Devilishly clever, Next blends fact and fiction into a breathless tale of a new world where nothing is what it seems, and a set of new possibilities can open at every turn. Next challenges our sense of reality and notions of morality. Balancing the comic and bizarre with the genuinely frightening and disturbing, Next shatters our assumptions and reveals shocking new choices where we least expect.
The future is closer than you think. Get used to it.
Take your pick.
©2006 Michael Crichton; (P)2006 HarperCollins Publishers
Crichton has written some excellent stuff but NEXT was a major disappointment with a confusing disjointed plot. He then makes liberal use of profanity and some unnecessarily gruesome details to try and add some colour. All this was then made worse by a reader that seems to delight in whinny voices. The subject may be trendy but the book does not do it justice.
I like the author, but this was terrible - a cop-out rip-off. Totally bad ending. Great beginning, great plot, but then he just ran out of gas. Seemed like someone else finished it for him from about the middle on. Maybe preachy, but so what - he has his opinion. Save your money. Did I say it was terrible?

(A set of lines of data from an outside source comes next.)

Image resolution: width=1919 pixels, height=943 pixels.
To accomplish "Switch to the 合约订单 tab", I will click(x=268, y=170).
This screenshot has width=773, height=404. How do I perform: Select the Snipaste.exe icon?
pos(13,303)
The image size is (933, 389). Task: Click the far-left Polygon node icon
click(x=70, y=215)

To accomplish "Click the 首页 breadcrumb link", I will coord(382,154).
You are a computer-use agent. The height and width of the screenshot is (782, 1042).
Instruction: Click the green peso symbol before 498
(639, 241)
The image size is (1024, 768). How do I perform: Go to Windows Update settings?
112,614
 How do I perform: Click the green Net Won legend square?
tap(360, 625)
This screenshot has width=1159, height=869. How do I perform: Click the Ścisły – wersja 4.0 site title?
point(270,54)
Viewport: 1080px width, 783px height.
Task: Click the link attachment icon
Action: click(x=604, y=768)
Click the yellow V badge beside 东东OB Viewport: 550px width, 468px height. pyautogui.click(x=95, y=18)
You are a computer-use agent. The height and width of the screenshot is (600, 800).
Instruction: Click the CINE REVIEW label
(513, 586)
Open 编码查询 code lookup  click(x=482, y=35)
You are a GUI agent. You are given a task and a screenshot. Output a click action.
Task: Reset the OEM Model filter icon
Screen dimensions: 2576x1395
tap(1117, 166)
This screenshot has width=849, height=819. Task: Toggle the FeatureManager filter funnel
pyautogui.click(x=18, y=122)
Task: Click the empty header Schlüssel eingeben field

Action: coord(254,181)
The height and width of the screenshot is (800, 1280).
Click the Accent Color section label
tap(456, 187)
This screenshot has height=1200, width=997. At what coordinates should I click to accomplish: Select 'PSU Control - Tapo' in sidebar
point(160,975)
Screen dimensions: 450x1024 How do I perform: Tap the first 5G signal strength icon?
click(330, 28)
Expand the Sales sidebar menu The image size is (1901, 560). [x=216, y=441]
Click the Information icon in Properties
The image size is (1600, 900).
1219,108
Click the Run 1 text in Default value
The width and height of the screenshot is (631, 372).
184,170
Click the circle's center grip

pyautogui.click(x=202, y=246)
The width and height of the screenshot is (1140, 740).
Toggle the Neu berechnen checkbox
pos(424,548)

After reading my first book by Michael Crichton, (Timeline) I begin to love his way of making you think of the possibilities. In Next, He unsettles our scientific side of life by pushing our controversial buttons in almost every area of Genetics. Being a born again believer in Christ I no doubt have strong convictions as to where science is taking us. In this book, Michael Crichton reveals the the key components that govern science and technology: money and morals. It seems that we are so close to encountering many of these issues that if this had been written ten years later, it might not be considered fiction.
This book has more yarns than an angora sweater, but they are not as tightly knit together. In some ways, this book reminded me of Franz Kafka in the sense that Crichton, like Kafka knows that the world isn't right, but he doesn't understand it. I learned in the author's afterword that he had some definite ideas about genetics, but only some of them came through in the stories. It is sad that Crichton's last work was sub par.
This is the worst book that Michael Crichton has ever written. It has to do about Genes and has many different story lines that either come together or don't. Lots of reading of headlines about what is going on with Gene therapy and creation of 'transgendered' animals and plants. I real muddle into a boring subject.
Save your Audible credits. Crichton (as usual) uses cardboard characters to attempt to make sweeping generalizations about current issues of 'Science.' Interesting ideas are presented but the plot and characters are absurd with talking Orangutangs and Grey Parrots.
This story has monkeys in it...and I'm fairly sure that one of them helped him write this book. Having more pride than his famous co-author, the monkey must have demanded that his name be left off the credits. I wish my name was off the list of people who bought it.
Book is very disappointing, and difficult to follow. Plot is fragmented over several storylines (non of which are all that interesting) which he attempts to bring together in the end. Book seems to be just a medium to preach authors views on genetic engineering. This book is a significant departure from the author’s normal format and quality.
Despite his flaws as a writer, I usually enjoy Michael Crichton books--but this one was ludicrous. I also like Dylan Baker as an actor, but didn't particularly enjoy his reading.